Start of Quoted passage

# Getting a Hedgie, Needs help with Cage Choice!



## rbarile92 (Apr 1, 2011)

Hello everyone!
My name is Rachel and I am fairly new to this site.
I am getting a hedgehog soon, but before I get one I want to be sure I have everything I need for the little guy to live a happy and secure life.
The biggest issue I have is the cage.
I am not sure as too which cage is the best choice for a hedgehog? I have looked into the C&C Cages, but there is no top to most of them and I am not sure how I feel about leaving a top wide open for him to escape in my room and never be found ever again.
I found a website that makes C&C Cages that you can buy, so maybe I can ask if they can build a top to it? They have it so the coroplast is high on the sides so I don't think that the hedgehog will be able to escape, but I am not sure.
I do not want to go with an aquarium because they are really heavy and poorly ventilated. I am afraid if I get a plastic bin then it will melt under the heat lamp so I don't think that is a good option either...

If anyone has any suggestions for me that would be great! Thanks so much!


----------



## HappyHedgies (Feb 17, 2011)

Welcome to HCC Forums 

Have you thought about a large rabbit or guinea pig cage?? They are well vented, large and only the bottom is plastic and it has a top so no melting or escaping hedgehogs  They are also light and easy to sterilize.


----------



## rbarile92 (Apr 1, 2011)

Thank you!! 

I never really thought about that!
I have a large rabbit cage that I used for my chinchillas that is down in my basement since I upgraded them into a FN Cage.
Do you use a C&C Cage?
I have been looking at cage pictures and a lot of hedgie owners seem to use the open top cages. Are hedgehogs known for escaping even if the coroplast is like 12 inches high on the sides of the cage?


----------



## Puffers315 (Apr 19, 2010)

I cannot say 100% but I think there's been a few smart hedgehogs that were able to escape in a C&C by moving their house or stuff around in the cage to use as a step. But I'll let the C&C owners confirm that. (I use a Ferret Nation).


----------



## HappyHedgies (Feb 17, 2011)

I use large transparent plastic bins. The hedgehogs have their own room now. We have all the bins on shelves and the bins offer a really good space for their wheels and huts with dishes with more room to spare. Bins are really light just like a rabbit cage. We have a fan and a heater in the room so we have lots of circulated air.

End of Quoted passage
Start of Data section

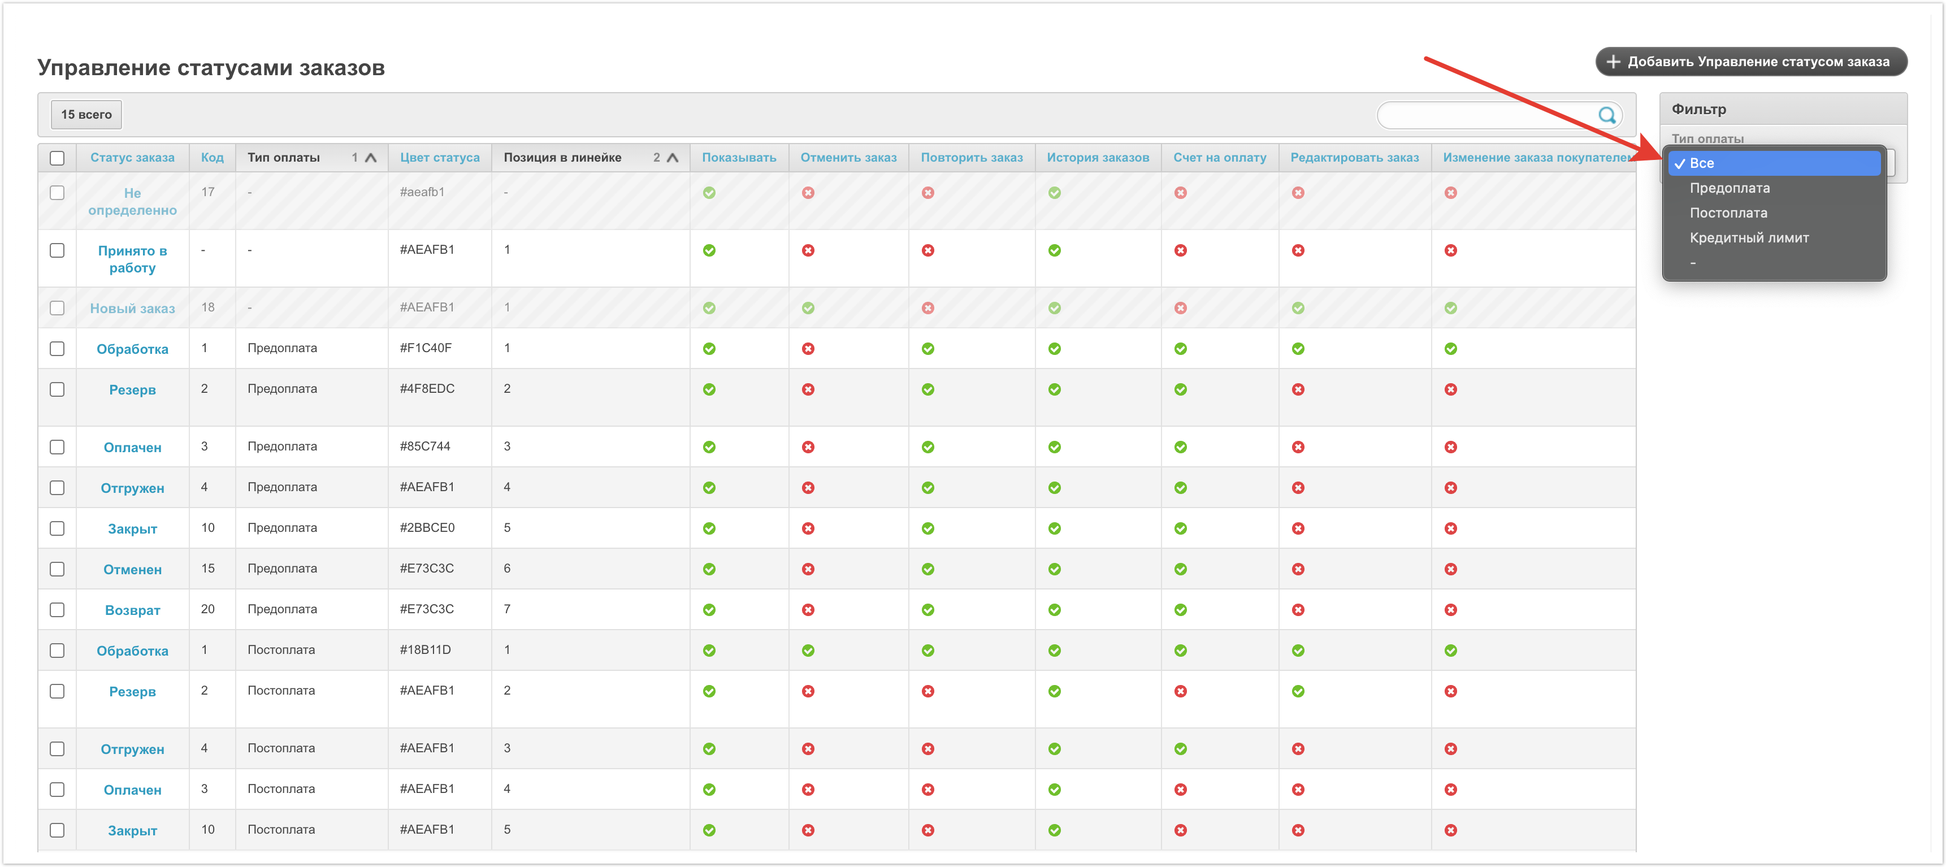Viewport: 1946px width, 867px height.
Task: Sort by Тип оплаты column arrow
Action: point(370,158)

End of Data section
Start of Data section

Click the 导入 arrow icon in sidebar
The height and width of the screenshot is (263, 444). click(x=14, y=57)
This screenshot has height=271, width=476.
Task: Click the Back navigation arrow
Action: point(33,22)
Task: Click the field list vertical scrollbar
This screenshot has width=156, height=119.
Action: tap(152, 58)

End of Data section

:: Tasks and exercises ::
(A) In the hedgehog cage thread, what kind of cage does Puffers315 say they use?
(B) Rewrite the listing lines as a numbered list, omitting blank lines. Begin at the line that contains "Click the 导入 arrow icon in sidebar" and stop after the line that contains "Action: tap(152, 58)".

:: Worked solutions ::
(A) A Ferret Nation.

(B)
1. Click the 导入 arrow icon in sidebar
2. The height and width of the screenshot is (263, 444). click(x=14, y=57)
3. This screenshot has height=271, width=476.
4. Task: Click the Back navigation arrow
5. Action: point(33,22)
6. Task: Click the field list vertical scrollbar
7. This screenshot has width=156, height=119.
8. Action: tap(152, 58)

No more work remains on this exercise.